- **Task item**
Go through the listing below and say how many lines contain "computer"; write nothing but the number.

- **The input**
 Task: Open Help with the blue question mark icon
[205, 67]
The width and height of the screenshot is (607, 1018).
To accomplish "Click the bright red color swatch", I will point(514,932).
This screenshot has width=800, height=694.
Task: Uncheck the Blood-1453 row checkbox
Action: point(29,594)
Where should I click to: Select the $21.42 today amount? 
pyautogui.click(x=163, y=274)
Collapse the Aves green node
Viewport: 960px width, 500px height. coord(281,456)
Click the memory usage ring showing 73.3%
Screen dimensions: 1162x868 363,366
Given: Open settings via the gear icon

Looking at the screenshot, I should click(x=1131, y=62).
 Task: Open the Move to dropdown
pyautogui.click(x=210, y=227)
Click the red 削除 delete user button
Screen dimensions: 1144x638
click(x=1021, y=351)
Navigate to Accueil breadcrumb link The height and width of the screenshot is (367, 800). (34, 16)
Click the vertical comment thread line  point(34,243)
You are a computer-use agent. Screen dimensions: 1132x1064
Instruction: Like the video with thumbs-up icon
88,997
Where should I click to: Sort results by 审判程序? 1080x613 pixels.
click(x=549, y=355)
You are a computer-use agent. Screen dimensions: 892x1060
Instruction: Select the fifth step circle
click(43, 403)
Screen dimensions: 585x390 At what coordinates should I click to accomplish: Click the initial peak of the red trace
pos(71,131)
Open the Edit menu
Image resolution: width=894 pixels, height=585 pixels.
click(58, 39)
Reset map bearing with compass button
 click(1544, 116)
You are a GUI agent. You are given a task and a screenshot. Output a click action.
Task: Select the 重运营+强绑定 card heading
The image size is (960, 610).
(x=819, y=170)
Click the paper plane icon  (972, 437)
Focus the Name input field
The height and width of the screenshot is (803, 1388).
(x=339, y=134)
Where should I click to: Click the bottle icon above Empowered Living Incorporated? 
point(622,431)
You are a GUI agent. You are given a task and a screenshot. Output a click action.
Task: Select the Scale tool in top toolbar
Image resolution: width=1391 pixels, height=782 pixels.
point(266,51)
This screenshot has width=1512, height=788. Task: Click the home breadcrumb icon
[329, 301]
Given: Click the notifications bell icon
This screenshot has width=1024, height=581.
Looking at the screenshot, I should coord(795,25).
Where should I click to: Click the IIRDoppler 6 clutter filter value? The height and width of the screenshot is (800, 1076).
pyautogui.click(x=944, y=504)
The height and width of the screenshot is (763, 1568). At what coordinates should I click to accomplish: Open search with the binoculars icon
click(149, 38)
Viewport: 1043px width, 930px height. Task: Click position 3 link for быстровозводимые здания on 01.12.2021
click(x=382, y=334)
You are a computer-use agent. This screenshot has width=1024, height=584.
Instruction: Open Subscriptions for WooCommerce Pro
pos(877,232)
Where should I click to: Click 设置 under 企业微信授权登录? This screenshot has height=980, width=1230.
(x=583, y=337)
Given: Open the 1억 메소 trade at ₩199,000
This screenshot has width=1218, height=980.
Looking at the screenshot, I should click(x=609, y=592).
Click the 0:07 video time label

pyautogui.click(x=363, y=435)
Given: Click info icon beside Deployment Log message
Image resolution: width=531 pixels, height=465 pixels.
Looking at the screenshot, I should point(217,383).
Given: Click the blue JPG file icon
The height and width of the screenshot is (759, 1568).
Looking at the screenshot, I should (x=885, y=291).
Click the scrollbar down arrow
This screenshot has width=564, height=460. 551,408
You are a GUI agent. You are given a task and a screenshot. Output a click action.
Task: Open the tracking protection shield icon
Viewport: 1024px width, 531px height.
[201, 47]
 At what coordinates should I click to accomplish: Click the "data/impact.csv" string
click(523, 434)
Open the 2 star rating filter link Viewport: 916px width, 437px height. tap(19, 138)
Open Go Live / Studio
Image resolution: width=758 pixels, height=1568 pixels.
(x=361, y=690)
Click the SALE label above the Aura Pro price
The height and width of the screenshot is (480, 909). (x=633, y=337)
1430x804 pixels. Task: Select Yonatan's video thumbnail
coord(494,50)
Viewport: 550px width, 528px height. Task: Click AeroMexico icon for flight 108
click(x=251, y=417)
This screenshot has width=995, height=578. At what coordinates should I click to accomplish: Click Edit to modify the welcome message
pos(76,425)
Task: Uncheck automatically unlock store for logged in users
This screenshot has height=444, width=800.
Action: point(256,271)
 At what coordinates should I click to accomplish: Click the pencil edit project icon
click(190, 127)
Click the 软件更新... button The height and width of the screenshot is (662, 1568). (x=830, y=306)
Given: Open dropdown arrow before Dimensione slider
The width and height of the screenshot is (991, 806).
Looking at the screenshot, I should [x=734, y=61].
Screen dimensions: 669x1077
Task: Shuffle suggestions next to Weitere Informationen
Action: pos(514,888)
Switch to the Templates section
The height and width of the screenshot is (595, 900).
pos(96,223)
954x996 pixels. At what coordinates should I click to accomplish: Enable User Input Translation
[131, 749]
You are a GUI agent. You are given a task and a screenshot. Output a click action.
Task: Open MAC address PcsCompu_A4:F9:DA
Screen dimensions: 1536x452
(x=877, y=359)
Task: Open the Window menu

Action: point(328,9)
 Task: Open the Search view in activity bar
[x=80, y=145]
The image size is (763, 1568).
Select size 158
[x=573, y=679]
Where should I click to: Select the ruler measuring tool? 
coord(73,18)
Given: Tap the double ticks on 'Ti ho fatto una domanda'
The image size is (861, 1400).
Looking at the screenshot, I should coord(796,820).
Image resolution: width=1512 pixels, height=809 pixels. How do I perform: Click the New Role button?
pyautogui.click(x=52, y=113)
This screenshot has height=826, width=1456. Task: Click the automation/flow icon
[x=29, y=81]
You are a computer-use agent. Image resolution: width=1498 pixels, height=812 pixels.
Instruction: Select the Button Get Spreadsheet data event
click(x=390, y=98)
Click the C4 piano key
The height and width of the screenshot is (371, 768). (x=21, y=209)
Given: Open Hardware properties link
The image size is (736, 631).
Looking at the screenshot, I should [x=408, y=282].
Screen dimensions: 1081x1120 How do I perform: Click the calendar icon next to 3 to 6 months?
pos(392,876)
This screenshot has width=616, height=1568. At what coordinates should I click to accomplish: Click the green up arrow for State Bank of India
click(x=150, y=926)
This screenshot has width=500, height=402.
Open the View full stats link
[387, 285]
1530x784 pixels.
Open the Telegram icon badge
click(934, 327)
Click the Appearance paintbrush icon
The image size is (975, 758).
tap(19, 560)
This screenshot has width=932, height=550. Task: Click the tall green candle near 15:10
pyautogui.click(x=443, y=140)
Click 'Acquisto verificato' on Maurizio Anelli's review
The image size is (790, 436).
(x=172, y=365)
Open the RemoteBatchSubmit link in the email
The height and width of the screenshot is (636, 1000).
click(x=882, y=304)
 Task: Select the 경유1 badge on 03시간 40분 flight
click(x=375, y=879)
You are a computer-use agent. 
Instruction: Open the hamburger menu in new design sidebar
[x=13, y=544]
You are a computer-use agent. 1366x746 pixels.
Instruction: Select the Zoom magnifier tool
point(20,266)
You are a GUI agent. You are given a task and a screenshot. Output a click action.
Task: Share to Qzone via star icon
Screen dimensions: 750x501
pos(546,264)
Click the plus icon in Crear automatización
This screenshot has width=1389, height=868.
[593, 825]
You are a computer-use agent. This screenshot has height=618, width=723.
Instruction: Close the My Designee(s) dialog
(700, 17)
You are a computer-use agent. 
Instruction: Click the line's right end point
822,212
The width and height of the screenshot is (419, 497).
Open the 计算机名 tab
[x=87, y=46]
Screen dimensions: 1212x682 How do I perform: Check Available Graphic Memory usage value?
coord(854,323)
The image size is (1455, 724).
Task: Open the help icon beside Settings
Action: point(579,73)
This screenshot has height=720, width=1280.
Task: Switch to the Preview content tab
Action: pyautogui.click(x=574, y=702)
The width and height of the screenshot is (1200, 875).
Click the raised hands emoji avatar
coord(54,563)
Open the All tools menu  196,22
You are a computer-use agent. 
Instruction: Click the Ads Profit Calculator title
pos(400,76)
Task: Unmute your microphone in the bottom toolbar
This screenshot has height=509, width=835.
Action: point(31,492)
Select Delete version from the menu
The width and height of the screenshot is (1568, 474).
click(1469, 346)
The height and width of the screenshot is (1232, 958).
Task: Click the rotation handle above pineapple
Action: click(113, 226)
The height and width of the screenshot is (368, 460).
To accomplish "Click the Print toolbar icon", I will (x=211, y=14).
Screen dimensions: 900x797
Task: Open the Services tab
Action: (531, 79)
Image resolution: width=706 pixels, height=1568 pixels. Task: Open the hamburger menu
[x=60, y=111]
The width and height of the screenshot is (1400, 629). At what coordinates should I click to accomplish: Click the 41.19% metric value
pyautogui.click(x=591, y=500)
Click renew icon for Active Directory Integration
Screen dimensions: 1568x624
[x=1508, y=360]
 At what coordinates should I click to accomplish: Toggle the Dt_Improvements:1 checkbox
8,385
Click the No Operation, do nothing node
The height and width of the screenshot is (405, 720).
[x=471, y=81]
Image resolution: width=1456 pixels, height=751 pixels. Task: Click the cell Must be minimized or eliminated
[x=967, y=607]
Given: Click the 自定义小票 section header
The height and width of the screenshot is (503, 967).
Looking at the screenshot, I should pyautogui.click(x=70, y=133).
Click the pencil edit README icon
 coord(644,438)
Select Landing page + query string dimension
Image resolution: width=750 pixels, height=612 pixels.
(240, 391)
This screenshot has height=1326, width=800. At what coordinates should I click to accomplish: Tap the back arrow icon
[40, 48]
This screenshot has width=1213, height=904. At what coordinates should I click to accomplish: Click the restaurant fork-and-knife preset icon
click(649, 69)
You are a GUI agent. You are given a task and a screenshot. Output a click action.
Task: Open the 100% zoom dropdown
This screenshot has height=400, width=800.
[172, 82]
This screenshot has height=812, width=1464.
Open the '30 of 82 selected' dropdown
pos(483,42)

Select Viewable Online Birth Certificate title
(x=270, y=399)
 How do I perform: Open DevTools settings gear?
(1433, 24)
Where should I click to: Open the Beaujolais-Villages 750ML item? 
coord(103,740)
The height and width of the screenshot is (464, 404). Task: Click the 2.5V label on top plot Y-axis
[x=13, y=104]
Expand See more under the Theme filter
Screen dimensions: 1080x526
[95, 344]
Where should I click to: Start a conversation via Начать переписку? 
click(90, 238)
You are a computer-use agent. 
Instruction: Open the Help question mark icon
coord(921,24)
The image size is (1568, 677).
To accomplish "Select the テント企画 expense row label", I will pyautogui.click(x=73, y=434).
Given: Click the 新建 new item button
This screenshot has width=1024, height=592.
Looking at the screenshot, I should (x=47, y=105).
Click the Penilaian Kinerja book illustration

- **Answer below**
10